As questões a resolver são as seguintes:
Do âmbito de aplicação da Lei nº 23/96, de 26.07: Se os serviços de telefones móveis devem ser considerados serviços públicos e, como tal, se caem sob a alçada daquela Lei.
Da prescrição: se o direito de haver da ré o pagamento das accionadas facturas se encontra prescrito -- o que implica saber:
- Da natureza da prescrição do artº 10º-1º, da Lei nº 23/96;
- Quando se inicia tal prazo de prescrição; se o prazo de seis meses do artº 10º, nº1 dessa Lei se refere apenas ao direito a enviar a factura.

II. 2. FACTOS:

São os seguintes os factos que no tribunal a quo se deram como provados:
A A. e a R. celebraram um contrato de prestação de serviço e telecomunicações móveis, conforme doc. de fls. 4 a 8 dos autos e que aqui se dá por integralmente reproduzido ;
A A. forneceu à ré os serviços discriminados nas facturas juntas a fls. 9 a 15 dos autos, que totalizam 3.038,58 euros.
3 – Tais facturas têm como datas de emissão, respectivamente, 05.04.2001, 27.04.2001, 15.05.2001, 15.06.2001, 10.07.2001, 31.07.2001 e 29.08.2001 e não foram pagas na data do seu vencimento, nem posteriormente.

Provado está, ainda, - resulta dos documentos juntos e é aceite pelas partes - que:
- A data de vencimento das supra aludidas facturas é, respectivamente, 25.04.2001, 17.05.2001, 04.06.2001, 05.07.2001, 30.07.2001, 20.08.2001 e 18.09.2001.
- A presente acção foi instaurada em 15.06.2005 (fls. 2).

III. O DIREITO:

Vejamos, então, as questões suscitadas nas conclusões das alegações de recurso.

Sobre as questões aqui suscitadas já nos pronunciámos várias vezes, designadamente nos acórdãos desta Relação (3ª Secção) lavrados nos processos nºs 4575/05, 6784/05, 3464/06, 982/06 - em todos estes interviemos como adjunto - e 7122/05 - este por nós relatado.
Em todos estes arestos entendemos que o direito de exigir judicialmente o pagamento dos serviços prestados prescreve no prazo de seis meses após a sua prestação - havendo, apenas, alguma divergência no que toca à interrupção do prazo de prescrição, já que alguns entendem que essa interrupção não ocorre com a apresentação da factura no aludido prazo de seis meses, ao contrário do que sempre foi por nós entendido, pois nos parece que esse prazo de seis meses se interrompe com tal apresentação da factura (desde que ocorra naquele prazo inicial), reiniciando-se, então, novo prazo de prescrição de seis meses (por isso mesmo votámos vencido no acórdão lavrado no citado processo nº 3463/06).

Dados armazenados
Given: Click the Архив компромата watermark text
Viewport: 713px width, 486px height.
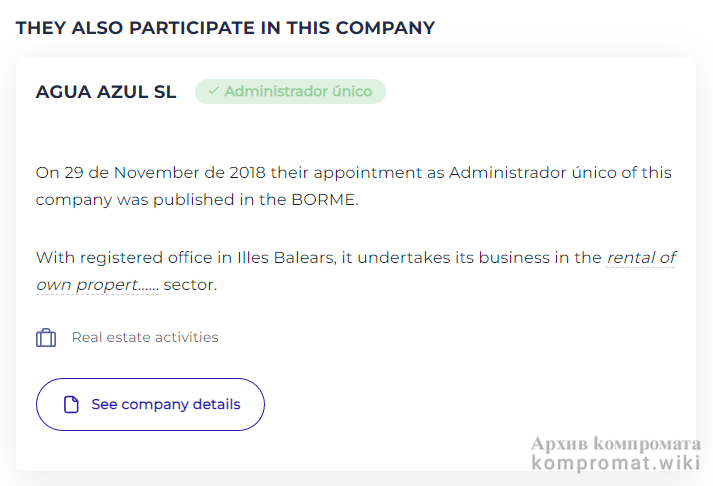Looking at the screenshot, I should point(616,443).
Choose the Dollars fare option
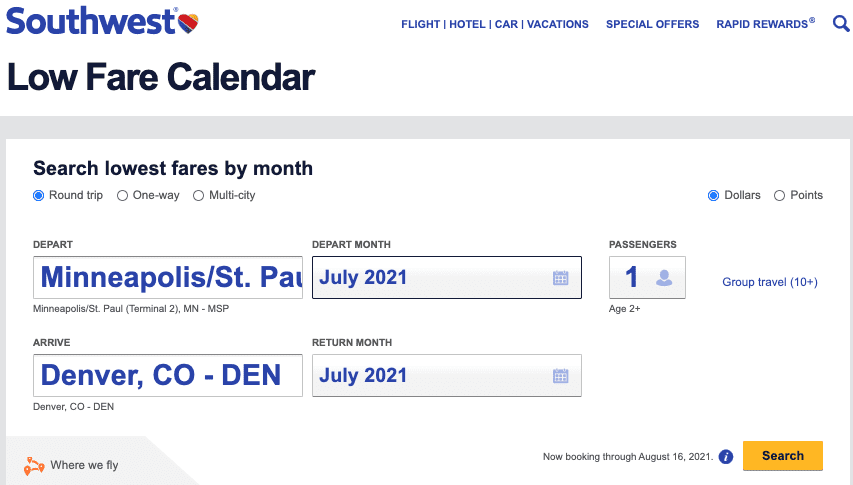This screenshot has height=485, width=853. point(713,195)
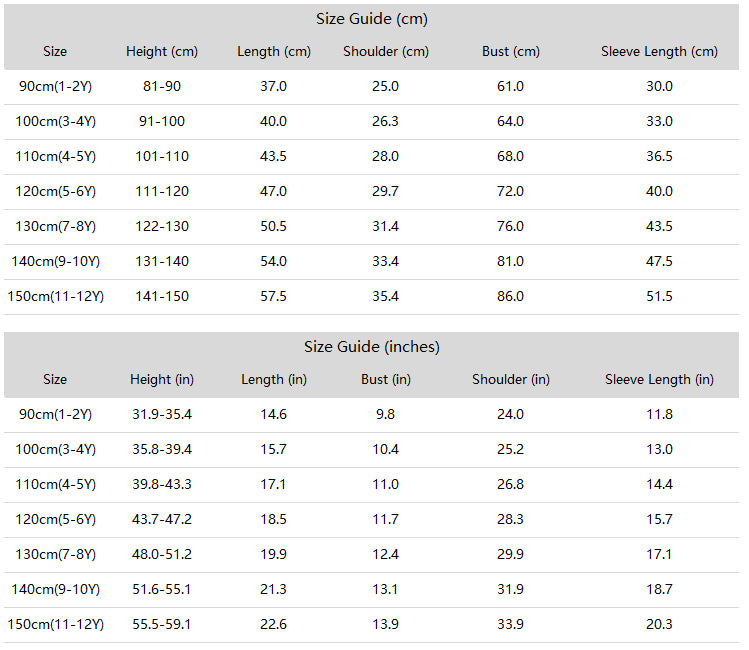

O QUE FAZER »
- 1) Indique todas as datas de vencimento das faturas mencionadas no texto fornecido.
- 2) Diga se cada afirmação está de acordo com o texto fornecido: (a) a ação foi instaurada em 15.06.2005; (b) as faturas totalizam 3.500 euros; (c) o direito de exigir judicialmente o pagamento dos serviços prescreve no prazo de seis meses após a sua prestação.
- 3) Reproduza fielmente o trecho do texto fornecido que começa nas palavras "São os seguintes" e termina depois de "vencimento, nem posteriormente.".
Para responder, baseie-se unicamente no texto fornecido.

RESPOSTAS DO EXERCÍCIO »
- 1) 25.04.2001, 17.05.2001, 04.06.2001, 05.07.2001, 30.07.2001, 20.08.2001 e 18.09.2001.

- 2)
(a) Sim: "A presente acção foi instaurada em 15.06.2005".
(b) Não: "que totalizam 3.038,58 euros".
(c) Sim: "o direito de exigir judicialmente o pagamento dos serviços prestados prescreve no prazo de seis meses após a sua prestação".

- 3)
São os seguintes os factos que no tribunal a quo se deram como provados:
A A. e a R. celebraram um contrato de prestação de serviço e telecomunicações móveis, conforme doc. de fls. 4 a 8 dos autos e que aqui se dá por integralmente reproduzido ;
A A. forneceu à ré os serviços discriminados nas facturas juntas a fls. 9 a 15 dos autos, que totalizam 3.038,58 euros.
3 – Tais facturas têm como datas de emissão, respectivamente, 05.04.2001, 27.04.2001, 15.05.2001, 15.06.2001, 10.07.2001, 31.07.2001 e 29.08.2001 e não foram pagas na data do seu vencimento, nem posteriormente.